The main problem of handling unicode is giving code the type of input it expects. Or in other words, keeping track of whether you have a string of bytes or a string of unicode characters.

Perl's MySQL driver is smart enough to know when you are reading a column of characters or a column of bytes. In your case, you are breaking that assumption by having UTF-8 bytes stored in a column that is declared as Latin-1.

The most correct way to fix this is to change the declared type of the database, but as you already know, this can be hard and may have lots of other consequences.

The most correct workaround for the database being declared as the wrong type is to convert the string on the line right after the data enters your program.
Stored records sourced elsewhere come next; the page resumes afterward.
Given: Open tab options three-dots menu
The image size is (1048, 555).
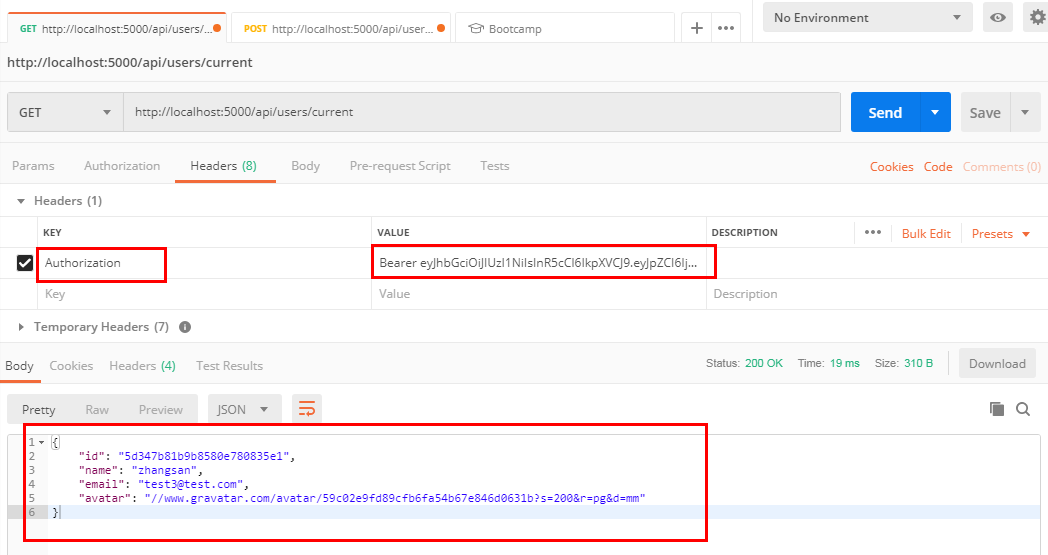Looking at the screenshot, I should pos(727,28).
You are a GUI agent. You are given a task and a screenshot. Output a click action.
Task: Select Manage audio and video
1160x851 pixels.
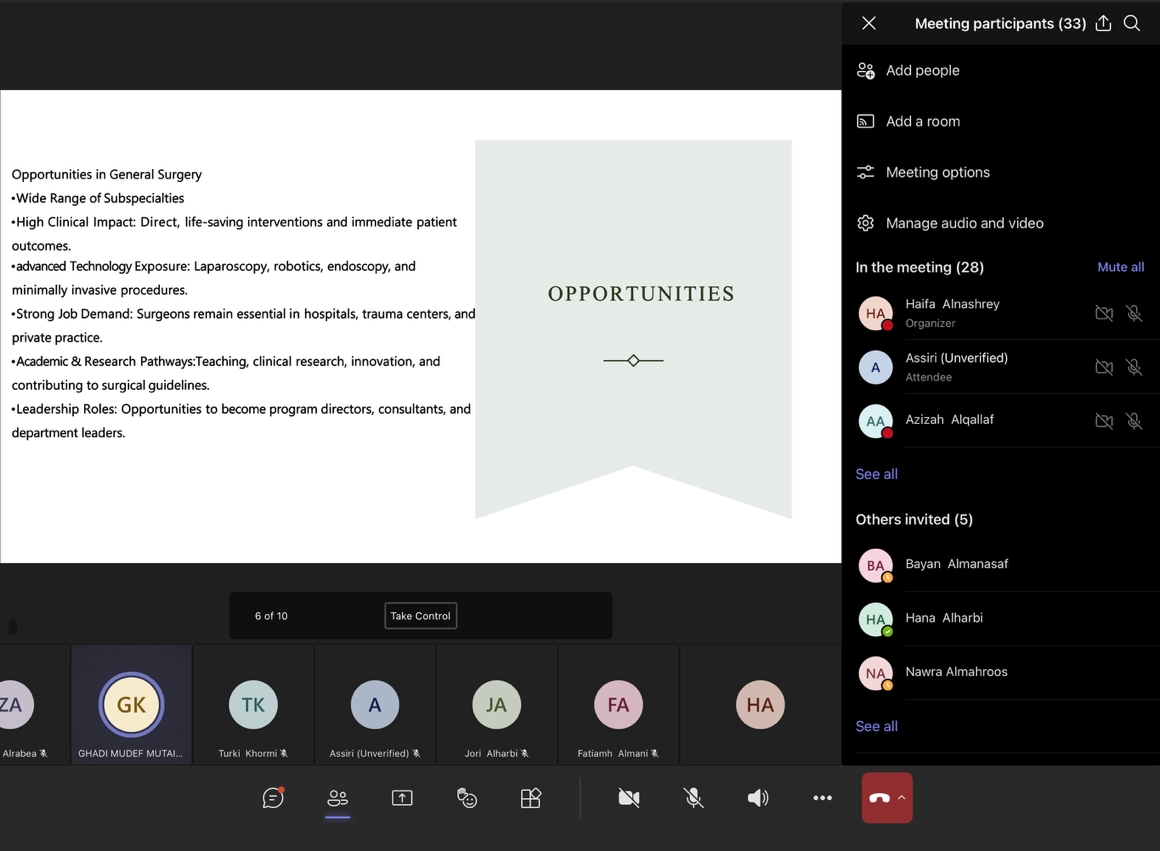964,223
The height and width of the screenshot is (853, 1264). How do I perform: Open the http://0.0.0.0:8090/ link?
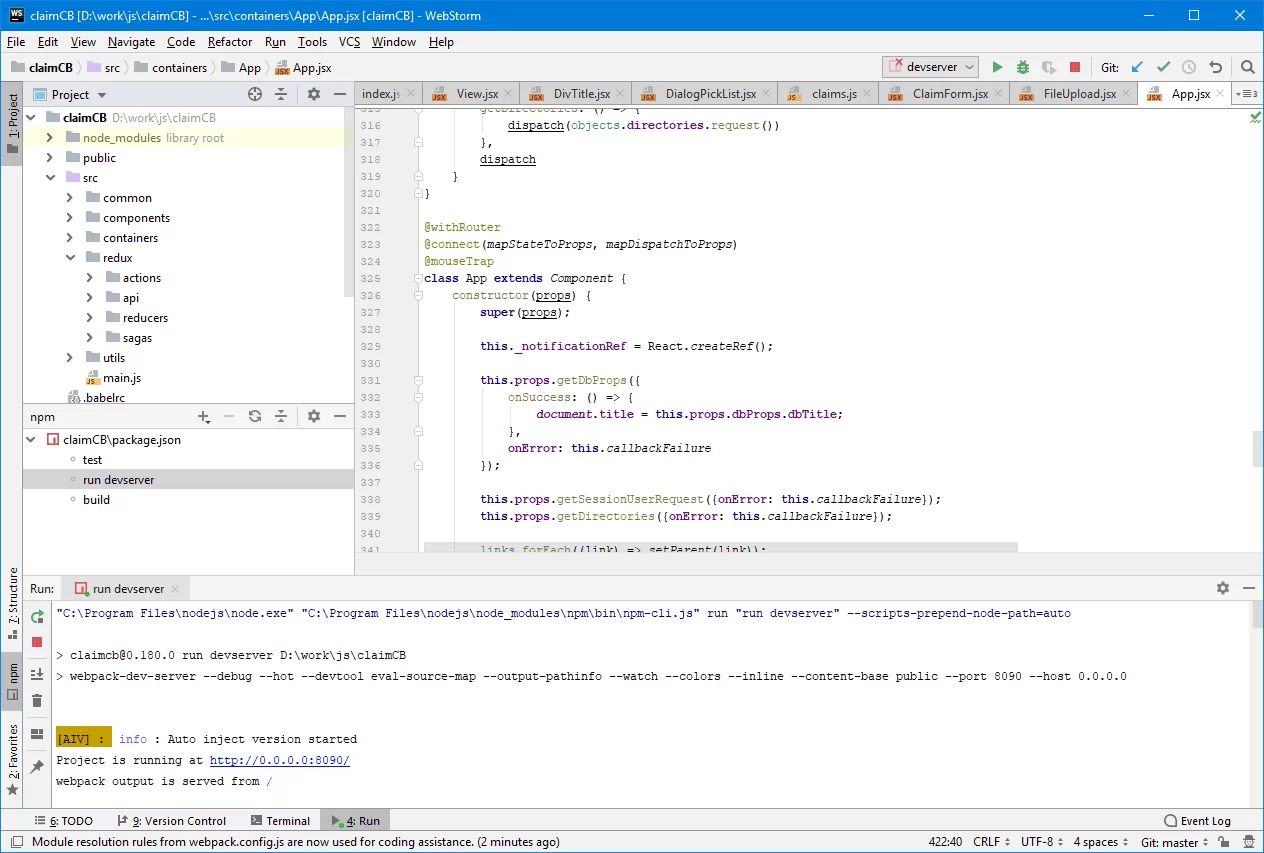coord(279,761)
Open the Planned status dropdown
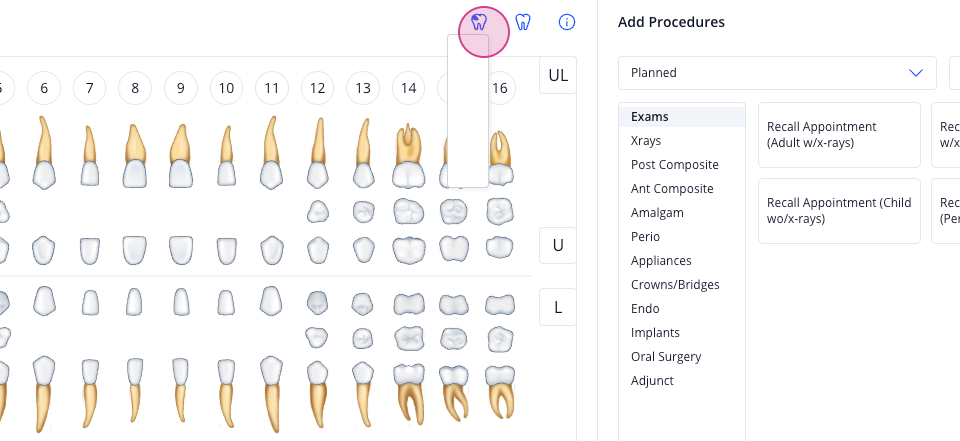The width and height of the screenshot is (960, 441). point(778,73)
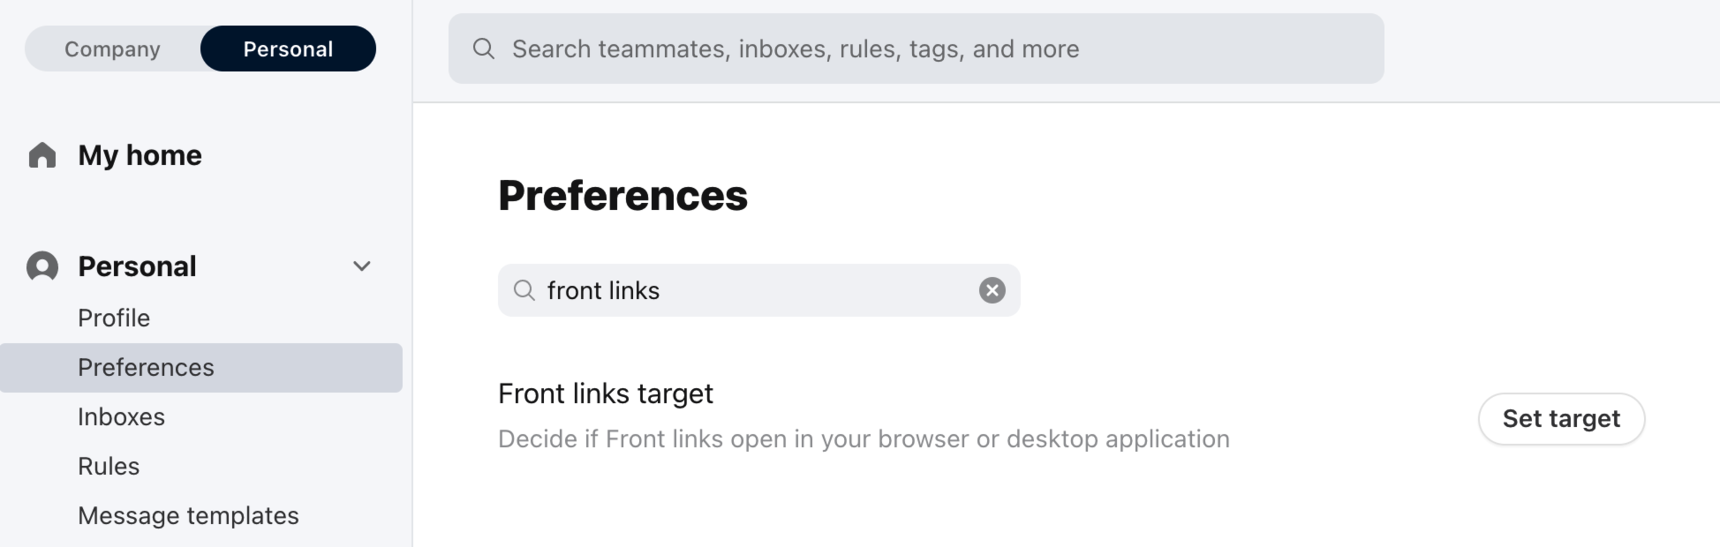Clear the "front links" search query
1720x547 pixels.
coord(992,290)

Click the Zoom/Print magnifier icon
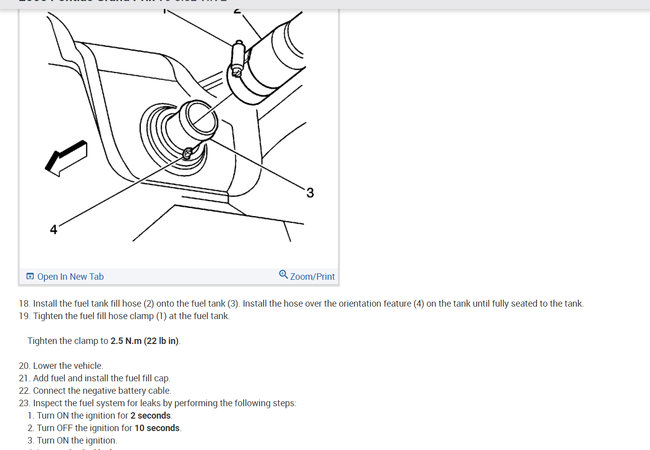point(283,274)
So, instead of fixing it inside DBI, fix it immediately after DBI.

... my $data= $dbh->selectall_arrayref($sql, { Slice => {} }); for (@$data) { # This is a workaround for the incorrect # character set declared on the table. utf8::decode($_->{my_textcol}); } ...

Leave a comment for your future self or the one who comes after you. Note that I used utf8::decode. This one is built into perl, modifies its argument, and returns false (and doesn't die) if it fails. This way, in case someone in the future does fix the database, then it won't start crashing on you here.

Now you will have true Unicode characters in ->{my_textcol} which you can pass around to anything that expects Unicode strings. This does NOT include any of the system print/write functions. All system input/output must be bytes and will complain or die if you give them wide characters. I presume that 'send_utf8' is a method that expects unicode as input and encodes it to utf8 before writing it to the websocket.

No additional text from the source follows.